• **PROBLEM STATEMENT**
Nothing but the lines from the one containing "Instruction: Select column E header" to the end of the data should be returned, each exactly as written.

________

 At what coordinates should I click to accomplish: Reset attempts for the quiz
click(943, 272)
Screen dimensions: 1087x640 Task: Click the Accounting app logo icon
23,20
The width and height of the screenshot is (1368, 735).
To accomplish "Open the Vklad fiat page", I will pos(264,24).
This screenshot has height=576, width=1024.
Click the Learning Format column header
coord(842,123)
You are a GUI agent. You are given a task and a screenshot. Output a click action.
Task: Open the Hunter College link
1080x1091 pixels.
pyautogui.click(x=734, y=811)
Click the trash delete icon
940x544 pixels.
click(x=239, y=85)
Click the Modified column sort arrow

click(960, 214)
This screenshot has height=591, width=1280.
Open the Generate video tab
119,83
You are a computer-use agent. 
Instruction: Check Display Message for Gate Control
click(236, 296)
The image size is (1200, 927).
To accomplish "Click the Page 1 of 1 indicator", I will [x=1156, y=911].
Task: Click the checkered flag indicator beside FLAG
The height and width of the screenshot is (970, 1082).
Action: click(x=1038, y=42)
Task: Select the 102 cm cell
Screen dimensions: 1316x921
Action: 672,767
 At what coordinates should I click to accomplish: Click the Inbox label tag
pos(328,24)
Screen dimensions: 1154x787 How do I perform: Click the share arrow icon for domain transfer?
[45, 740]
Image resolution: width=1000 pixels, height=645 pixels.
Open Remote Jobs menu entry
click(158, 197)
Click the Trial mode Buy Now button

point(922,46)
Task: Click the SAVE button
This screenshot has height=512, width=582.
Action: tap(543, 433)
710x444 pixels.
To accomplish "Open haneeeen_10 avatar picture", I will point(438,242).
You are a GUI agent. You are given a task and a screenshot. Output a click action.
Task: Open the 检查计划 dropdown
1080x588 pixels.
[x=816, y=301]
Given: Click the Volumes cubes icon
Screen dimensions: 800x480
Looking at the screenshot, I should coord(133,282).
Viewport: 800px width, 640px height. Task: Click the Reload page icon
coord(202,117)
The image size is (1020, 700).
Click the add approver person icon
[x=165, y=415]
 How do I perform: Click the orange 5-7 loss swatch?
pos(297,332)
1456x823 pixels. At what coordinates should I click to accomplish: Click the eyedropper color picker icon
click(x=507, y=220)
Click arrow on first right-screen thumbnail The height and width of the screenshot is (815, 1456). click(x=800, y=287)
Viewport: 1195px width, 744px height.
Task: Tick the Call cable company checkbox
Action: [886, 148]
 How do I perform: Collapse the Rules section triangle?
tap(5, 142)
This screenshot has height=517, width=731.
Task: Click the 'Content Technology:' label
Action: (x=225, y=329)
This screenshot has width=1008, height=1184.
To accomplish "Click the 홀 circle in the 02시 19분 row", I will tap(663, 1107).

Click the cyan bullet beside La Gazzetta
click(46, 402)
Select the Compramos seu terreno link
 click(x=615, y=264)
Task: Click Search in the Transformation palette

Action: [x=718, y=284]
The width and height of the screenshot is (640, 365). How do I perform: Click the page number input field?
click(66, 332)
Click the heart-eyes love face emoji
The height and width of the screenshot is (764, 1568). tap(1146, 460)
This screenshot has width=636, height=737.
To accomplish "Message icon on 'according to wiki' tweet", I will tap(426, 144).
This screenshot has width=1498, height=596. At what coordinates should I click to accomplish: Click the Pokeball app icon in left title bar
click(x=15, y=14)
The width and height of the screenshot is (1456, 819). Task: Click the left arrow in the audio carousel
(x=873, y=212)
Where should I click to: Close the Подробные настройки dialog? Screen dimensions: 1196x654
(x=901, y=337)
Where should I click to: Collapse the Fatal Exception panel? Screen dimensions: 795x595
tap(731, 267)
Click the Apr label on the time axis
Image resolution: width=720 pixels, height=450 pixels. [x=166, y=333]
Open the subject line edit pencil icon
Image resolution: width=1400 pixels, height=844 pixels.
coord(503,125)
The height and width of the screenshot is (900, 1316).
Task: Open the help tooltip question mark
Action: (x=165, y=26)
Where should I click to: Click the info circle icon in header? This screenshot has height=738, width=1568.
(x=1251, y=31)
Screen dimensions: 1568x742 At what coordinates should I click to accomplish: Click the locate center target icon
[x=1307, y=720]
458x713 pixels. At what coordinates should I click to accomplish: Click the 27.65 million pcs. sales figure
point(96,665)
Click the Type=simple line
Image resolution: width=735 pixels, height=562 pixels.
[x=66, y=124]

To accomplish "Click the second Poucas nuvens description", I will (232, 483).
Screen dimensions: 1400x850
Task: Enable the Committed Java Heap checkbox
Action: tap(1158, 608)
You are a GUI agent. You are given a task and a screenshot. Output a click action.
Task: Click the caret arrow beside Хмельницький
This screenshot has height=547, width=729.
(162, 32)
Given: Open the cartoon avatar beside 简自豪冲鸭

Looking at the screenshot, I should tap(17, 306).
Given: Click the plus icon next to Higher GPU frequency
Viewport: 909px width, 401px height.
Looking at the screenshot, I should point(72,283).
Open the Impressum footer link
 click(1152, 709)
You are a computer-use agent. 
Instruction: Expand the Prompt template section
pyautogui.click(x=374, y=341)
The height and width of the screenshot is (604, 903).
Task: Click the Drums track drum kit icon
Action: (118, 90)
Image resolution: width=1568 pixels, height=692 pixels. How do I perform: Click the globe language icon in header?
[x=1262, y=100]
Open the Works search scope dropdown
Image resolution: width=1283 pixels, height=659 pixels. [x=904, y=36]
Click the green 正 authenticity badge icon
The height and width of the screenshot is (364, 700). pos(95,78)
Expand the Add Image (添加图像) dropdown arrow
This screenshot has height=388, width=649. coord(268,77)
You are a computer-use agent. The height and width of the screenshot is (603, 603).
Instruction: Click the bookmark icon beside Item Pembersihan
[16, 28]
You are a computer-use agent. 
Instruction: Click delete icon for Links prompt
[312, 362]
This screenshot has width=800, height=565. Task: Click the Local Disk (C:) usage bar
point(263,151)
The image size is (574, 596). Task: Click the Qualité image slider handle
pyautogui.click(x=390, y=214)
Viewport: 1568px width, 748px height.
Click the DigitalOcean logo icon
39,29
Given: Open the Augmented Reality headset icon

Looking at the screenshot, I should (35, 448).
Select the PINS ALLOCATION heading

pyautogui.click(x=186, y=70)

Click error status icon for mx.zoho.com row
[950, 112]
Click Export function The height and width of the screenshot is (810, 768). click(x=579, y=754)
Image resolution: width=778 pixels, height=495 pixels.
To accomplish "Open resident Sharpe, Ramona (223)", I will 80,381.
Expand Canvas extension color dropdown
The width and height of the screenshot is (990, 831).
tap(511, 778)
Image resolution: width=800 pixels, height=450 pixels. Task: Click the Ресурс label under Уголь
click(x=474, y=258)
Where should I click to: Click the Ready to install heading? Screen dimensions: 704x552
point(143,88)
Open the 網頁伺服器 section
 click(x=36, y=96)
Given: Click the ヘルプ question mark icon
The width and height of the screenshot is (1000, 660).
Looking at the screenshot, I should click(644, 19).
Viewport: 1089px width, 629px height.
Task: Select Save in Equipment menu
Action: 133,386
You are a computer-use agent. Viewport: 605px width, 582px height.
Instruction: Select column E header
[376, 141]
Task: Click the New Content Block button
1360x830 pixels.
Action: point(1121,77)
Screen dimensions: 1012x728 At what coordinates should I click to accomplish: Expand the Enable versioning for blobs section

________

• **ANSWER FOR THIS EXERCISE**
Instruction: Select column E header
[376, 141]
Task: Click the New Content Block button
1360x830 pixels.
Action: point(1121,77)
Screen dimensions: 1012x728 At what coordinates should I click to accomplish: Expand the Enable versioning for blobs section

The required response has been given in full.